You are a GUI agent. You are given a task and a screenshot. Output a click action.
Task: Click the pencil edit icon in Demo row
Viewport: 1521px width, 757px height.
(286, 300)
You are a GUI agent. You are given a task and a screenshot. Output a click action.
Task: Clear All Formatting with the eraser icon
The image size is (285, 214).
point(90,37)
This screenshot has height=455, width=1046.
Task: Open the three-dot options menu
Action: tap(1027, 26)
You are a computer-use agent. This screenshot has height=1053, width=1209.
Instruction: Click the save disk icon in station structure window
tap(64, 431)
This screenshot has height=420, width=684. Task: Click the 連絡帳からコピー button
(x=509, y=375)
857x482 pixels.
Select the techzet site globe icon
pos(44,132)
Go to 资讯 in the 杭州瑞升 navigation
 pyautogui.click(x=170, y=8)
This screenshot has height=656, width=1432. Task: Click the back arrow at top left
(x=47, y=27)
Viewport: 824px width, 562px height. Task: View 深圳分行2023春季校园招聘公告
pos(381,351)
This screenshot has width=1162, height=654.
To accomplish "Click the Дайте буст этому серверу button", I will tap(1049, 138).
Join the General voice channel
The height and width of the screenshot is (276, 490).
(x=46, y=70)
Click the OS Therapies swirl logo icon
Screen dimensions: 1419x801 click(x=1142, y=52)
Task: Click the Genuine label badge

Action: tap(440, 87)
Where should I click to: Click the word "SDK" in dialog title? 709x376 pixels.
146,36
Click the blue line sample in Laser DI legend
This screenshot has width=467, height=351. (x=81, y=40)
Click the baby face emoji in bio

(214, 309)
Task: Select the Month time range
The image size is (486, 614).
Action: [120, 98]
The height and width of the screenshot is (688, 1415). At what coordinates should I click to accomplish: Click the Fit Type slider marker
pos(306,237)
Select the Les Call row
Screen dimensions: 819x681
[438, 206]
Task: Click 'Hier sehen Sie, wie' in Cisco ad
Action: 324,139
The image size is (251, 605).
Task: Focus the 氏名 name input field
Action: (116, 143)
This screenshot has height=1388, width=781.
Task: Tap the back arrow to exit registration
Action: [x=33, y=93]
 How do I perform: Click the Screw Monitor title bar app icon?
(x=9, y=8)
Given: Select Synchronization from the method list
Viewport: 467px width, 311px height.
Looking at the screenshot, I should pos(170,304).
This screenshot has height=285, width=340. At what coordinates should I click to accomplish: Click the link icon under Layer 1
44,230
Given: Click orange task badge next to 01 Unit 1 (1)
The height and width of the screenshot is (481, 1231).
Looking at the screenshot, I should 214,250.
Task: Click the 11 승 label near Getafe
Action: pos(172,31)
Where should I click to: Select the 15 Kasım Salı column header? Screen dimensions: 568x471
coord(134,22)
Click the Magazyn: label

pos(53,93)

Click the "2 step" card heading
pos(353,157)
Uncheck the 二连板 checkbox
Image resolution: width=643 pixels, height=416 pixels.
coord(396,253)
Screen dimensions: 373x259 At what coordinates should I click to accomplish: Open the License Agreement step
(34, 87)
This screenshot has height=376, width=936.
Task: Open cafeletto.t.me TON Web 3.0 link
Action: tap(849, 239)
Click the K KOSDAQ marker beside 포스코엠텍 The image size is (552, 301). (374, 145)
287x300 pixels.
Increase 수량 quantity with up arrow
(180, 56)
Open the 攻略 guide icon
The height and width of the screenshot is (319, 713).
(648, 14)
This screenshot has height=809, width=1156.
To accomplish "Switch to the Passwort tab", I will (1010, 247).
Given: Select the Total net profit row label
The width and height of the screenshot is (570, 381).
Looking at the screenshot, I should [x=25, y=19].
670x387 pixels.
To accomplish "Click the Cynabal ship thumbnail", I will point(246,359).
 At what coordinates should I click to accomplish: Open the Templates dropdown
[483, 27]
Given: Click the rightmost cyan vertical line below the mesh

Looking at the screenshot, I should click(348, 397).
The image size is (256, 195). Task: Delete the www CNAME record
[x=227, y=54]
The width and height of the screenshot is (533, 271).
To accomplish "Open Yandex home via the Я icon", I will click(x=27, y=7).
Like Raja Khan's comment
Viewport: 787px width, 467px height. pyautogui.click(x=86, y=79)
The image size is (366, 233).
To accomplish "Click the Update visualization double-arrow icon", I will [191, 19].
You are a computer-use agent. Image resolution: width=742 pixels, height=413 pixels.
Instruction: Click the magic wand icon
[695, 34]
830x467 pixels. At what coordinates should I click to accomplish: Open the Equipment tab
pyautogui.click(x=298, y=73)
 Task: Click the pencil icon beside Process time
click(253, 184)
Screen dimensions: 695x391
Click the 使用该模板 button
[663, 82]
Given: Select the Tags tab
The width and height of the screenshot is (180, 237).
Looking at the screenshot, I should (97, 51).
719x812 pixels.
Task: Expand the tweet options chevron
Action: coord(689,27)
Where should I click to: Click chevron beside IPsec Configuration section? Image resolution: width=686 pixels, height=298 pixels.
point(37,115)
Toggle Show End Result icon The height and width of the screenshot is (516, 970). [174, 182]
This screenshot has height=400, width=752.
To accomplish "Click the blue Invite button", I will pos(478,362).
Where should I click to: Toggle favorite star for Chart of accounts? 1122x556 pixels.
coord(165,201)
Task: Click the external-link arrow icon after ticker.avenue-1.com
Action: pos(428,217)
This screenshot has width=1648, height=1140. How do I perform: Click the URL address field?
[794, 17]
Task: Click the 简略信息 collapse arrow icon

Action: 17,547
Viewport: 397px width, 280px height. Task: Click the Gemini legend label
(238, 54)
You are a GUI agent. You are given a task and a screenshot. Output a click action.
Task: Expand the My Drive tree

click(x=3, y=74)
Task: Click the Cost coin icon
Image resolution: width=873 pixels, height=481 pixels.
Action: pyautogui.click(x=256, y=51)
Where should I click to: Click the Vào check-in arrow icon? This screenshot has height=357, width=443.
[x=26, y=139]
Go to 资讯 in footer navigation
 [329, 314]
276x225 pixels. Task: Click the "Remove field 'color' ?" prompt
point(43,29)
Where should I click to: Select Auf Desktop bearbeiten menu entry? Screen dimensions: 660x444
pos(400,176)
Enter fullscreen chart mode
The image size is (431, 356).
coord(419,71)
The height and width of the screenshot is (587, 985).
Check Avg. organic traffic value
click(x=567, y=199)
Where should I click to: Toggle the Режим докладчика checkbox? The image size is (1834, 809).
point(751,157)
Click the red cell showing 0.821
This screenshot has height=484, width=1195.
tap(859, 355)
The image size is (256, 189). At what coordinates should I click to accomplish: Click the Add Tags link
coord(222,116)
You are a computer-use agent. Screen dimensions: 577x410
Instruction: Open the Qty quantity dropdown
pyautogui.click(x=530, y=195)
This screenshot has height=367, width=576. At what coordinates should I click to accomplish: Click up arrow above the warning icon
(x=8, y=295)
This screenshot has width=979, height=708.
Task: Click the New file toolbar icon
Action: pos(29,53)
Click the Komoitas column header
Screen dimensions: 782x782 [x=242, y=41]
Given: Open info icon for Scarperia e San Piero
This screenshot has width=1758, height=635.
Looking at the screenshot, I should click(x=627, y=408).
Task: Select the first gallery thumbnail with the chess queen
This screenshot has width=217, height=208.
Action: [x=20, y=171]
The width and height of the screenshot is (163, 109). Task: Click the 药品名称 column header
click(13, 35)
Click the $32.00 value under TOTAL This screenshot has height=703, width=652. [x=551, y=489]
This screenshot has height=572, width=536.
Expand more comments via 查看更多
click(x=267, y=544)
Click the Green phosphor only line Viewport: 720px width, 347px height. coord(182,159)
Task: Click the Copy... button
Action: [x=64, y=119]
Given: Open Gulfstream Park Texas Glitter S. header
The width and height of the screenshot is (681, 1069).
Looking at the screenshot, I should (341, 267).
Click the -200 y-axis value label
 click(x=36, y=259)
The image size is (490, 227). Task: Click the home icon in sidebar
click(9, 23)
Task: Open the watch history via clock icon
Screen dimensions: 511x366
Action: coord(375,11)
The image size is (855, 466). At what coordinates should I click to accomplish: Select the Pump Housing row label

------------------------------------------------------------------------

* **Prompt**
Look above for the line with "Instruction: Click the save" and the line with "This screenshot has width=1162, height=654."; transcribe both and all lines in between, exactly, and nothing else.

* **Output below**
Instruction: Click the save disk icon in station structure window
tap(64, 431)
This screenshot has height=420, width=684. Task: Click the 連絡帳からコピー button
(x=509, y=375)
857x482 pixels.
Select the techzet site globe icon
pos(44,132)
Go to 资讯 in the 杭州瑞升 navigation
 pyautogui.click(x=170, y=8)
This screenshot has height=656, width=1432. Task: Click the back arrow at top left
(x=47, y=27)
Viewport: 824px width, 562px height. Task: View 深圳分行2023春季校园招聘公告
pos(381,351)
This screenshot has width=1162, height=654.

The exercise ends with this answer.